A prominent journalist who played a major role in the Panama Papers case has been killed in Malta.
Daphne Caruana Galizia, whose investigative work focused on corruption, was killed when a car bomb blew her vehicle to pieces.
A politician said her death marked the “collapse of the rule of law” in Malta, the smallest in the European Union.
Tributes to Galizia poured in on Monday evening, as thousands of Maltese gathered in the streets for a candlelight vigil to the reporter.
Galizia is believed to have just published the last post on her widely read blog, Running Commentary, just before leaving her house Mosta, a town outside the capital Valletta.
“There are crooks everywhere you look now,” she had written, “the situation is desperate.”
Soon after driving away in her Peugeot 108, Galizia’s vehicle exploded with such force it was sent flying over a wall and into a field.
Galizia reported death threats against her to the police just over two weeks ago, according to local media.
Her in-depth reporting made her many enemies, including the Prime Minister, opposition politicians and members of the judiciary.
She was described as a “one-woman Wikileaks” by Politico and her blog sometimes achieved a larger readership than all the other newspapers in Malta combined.
The death was described as a “political murder” by opposition leader Adrian Delia.
He said: “What happened today is not an ordinary killing. It is a consequence of the total collapse of the rule of law which has been going on for the past four years.
“We will not accept an investigation by the Commissioner of Police, the Army commander or the duty magistrate, all of whom were at the heart of criticism by Caruana Galizia.”
Her husband, Peter Galizia, has also requested magistrate Scerri Herrera is be excluded from the investigation because of previous spats with the dead journalist.
Prime Minister Joseph Muscat, while acknowledging Galizia as one of his “harshest critics on a political and personal level”, denounced the “barbaric attack” as “unacceptable”.
He said the violence was a “barbaric attack on press freedom”.
Mr Muscat was a significant target of Galizia’s reporting. After analysing the leaked Panama Papers documents, she accused his wife of owning a suspicious offshore of a company in the Central American country.
Both Mr Muscat and his wife denied the accusations and sued Galizia earlier this year.
Shortly after her death, Mr Muscat announced FBI experts would be helping the investigation.
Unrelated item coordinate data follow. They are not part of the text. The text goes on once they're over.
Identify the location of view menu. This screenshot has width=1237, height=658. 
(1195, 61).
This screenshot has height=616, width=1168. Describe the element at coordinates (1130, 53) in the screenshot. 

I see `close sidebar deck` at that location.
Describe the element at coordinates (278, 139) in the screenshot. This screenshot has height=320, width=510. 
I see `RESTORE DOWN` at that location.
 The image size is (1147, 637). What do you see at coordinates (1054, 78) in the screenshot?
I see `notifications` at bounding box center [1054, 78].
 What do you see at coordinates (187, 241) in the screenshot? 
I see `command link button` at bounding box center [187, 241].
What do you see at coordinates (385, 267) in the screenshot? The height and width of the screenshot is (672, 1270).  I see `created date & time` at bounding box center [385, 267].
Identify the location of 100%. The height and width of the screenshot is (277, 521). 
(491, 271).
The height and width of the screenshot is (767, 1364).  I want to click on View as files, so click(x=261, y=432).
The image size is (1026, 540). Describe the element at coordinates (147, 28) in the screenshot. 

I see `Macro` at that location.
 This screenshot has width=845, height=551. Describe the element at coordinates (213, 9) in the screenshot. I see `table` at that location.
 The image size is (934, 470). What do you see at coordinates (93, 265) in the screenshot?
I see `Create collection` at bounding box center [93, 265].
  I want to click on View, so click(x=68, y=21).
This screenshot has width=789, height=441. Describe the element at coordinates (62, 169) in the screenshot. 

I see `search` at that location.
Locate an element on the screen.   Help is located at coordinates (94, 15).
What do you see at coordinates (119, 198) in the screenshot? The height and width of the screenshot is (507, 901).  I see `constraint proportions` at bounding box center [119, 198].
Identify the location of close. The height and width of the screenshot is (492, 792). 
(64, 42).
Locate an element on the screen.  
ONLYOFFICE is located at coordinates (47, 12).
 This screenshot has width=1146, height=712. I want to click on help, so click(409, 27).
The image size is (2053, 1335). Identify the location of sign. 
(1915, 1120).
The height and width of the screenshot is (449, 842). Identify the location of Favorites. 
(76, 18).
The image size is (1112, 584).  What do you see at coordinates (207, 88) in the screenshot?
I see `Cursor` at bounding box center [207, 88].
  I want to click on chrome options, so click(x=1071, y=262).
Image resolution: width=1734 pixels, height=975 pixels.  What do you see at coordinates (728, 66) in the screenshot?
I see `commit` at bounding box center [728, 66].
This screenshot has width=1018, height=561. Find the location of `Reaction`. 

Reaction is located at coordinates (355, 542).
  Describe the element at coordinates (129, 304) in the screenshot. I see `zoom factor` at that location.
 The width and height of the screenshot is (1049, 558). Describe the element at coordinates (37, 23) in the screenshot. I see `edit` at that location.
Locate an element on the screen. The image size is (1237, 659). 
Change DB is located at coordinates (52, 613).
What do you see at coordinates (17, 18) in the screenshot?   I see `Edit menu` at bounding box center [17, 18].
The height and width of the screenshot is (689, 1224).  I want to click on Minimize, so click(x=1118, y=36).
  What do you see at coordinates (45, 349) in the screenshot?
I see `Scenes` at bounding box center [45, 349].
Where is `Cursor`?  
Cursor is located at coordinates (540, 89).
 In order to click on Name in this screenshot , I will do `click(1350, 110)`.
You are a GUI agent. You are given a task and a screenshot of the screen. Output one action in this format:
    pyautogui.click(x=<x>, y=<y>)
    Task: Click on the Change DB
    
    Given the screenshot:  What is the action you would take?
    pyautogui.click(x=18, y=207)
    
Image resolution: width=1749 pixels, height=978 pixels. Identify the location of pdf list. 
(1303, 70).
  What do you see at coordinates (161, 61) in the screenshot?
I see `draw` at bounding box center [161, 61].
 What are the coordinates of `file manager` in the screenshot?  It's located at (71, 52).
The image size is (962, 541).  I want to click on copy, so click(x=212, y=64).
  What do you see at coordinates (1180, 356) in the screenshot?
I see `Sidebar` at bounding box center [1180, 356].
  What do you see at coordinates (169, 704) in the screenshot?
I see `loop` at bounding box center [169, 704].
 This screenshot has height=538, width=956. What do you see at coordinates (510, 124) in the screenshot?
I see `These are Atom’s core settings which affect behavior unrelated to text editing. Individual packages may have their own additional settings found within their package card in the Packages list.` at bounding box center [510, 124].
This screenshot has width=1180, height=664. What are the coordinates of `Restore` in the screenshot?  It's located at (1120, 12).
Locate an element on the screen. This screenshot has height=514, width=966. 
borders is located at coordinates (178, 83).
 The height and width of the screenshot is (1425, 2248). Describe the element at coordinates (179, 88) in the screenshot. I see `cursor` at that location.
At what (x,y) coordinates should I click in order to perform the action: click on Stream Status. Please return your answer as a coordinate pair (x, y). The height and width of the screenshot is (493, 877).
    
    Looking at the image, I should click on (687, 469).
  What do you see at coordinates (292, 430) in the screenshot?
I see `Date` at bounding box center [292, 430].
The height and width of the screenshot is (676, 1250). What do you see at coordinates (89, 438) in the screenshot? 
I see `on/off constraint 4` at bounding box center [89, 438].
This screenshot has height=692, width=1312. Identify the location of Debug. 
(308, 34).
The murder sent shockwaves throughout Europe and politicians and journalists sent their condolences.
European Parliament President, Antonio Tajani, described the murder as “brutal” and said: “Tragic example of journalist who sacrificed her life to seek out the truth. She won’t be forgotten.”
Frans Timmermans, Vice-President of the European Commission, tweeted: “Shocked and outraged by murder of journalist Daphne Caruana Galizia. If journalists are silenced, our freedom is lost.
Reporters Without Borders (RSF), a press freedom watchdog, also released a message condemning the killing.
Malta ranks 47th on the organisation’s World Press Freedom Index – above Japan, Italy and Israel.
RSF noted Galizia’s bank account was frozen following her revelations about alleged government corruption.